Reading text —
========
Romance on the Orient Express is a 1985 British romantic drama television film directed by Lawrence Gordon Clark. It premiered on NBC in the United States on 4 March and aired on ITV in the United Kingdom on 17 November. The film stars Cheryl Ladd and Stuart Wilson, with John Gielgud, Renée Asherson, Ralph Michael, Ruby Wax, and Julian Sands in supporting roles.

Plot 
Lily Parker is a sophisticated American magazine editor on a business trip in Europe with her outgoing best friend Susan Lawson. Susan persuades her to travel from Venice to Paris by train, rather than by plane. They board the Orient Express, where Susan hopes to find romance. Meanwhile, the atmosphere reminds Lily of a train trip 10 years earlier, when she was a 19-year-old college student traveling through Europe with her friend Stacey. On that trip she met Alex Woodward, an aristocratic Englishman who courted her but then disappeared completely.

On the present day trip, Lily unexpectedly runs into Alex on the train, who admits that this meeting is no coincidence. Enraged over the past, she refuses to talk to him. Through flashbacks, their past story is slowly revealed. They had met on a train 10 years earlier, when they travelled together and fell deeply in love. Alex wanted to marry her, but his friend Sandy assured him that his father would never approve. After arriving in Paris, instead of meeting her one evening, Alex was summoned away by his father and never returned.
========
Supplied information —

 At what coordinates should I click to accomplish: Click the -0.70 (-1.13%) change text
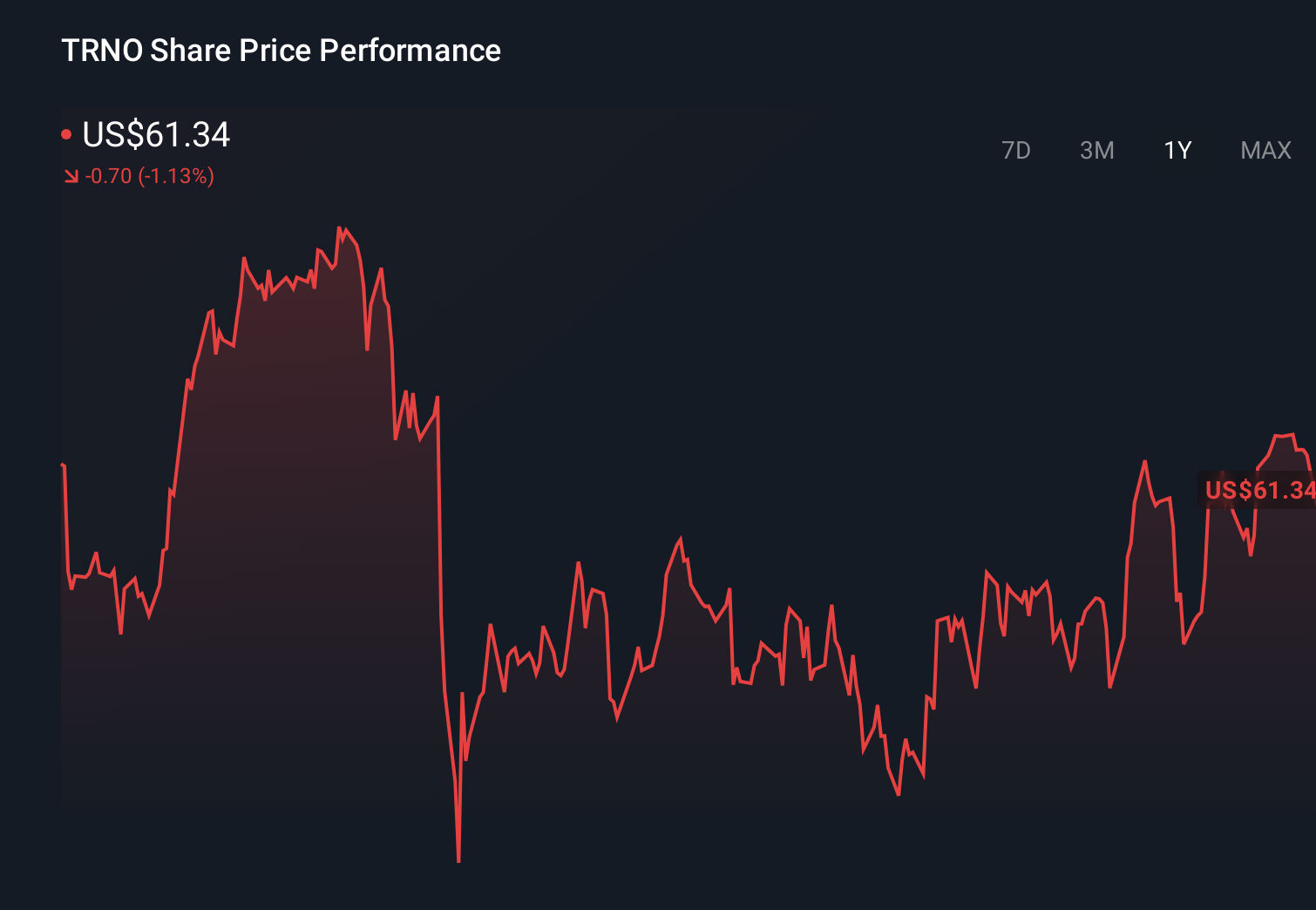click(x=150, y=175)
========
Problems to work on —
a – In the Romance on the Orient Express text, why did Alex fail to meet Lily that evening in Paris?
b – Rewrite the Romance on the Orient Express text starting with "Romance on the" and going on through "in supporting roles.", substituting "TV movie" for "television film".
c – According to the Romance on the Orient Express text, on which network did the film premiere in the United States?

Outputs for the tasks —
a – His father summoned him away, and he never came back.

b –
Romance on the Orient Express is a 1985 British romantic drama TV movie directed by Lawrence Gordon Clark. It premiered on NBC in the United States on 4 March and aired on ITV in the United Kingdom on 17 November. The film stars Cheryl Ladd and Stuart Wilson, with John Gielgud, Renée Asherson, Ralph Michael, Ruby Wax, and Julian Sands in supporting roles.

c – NBC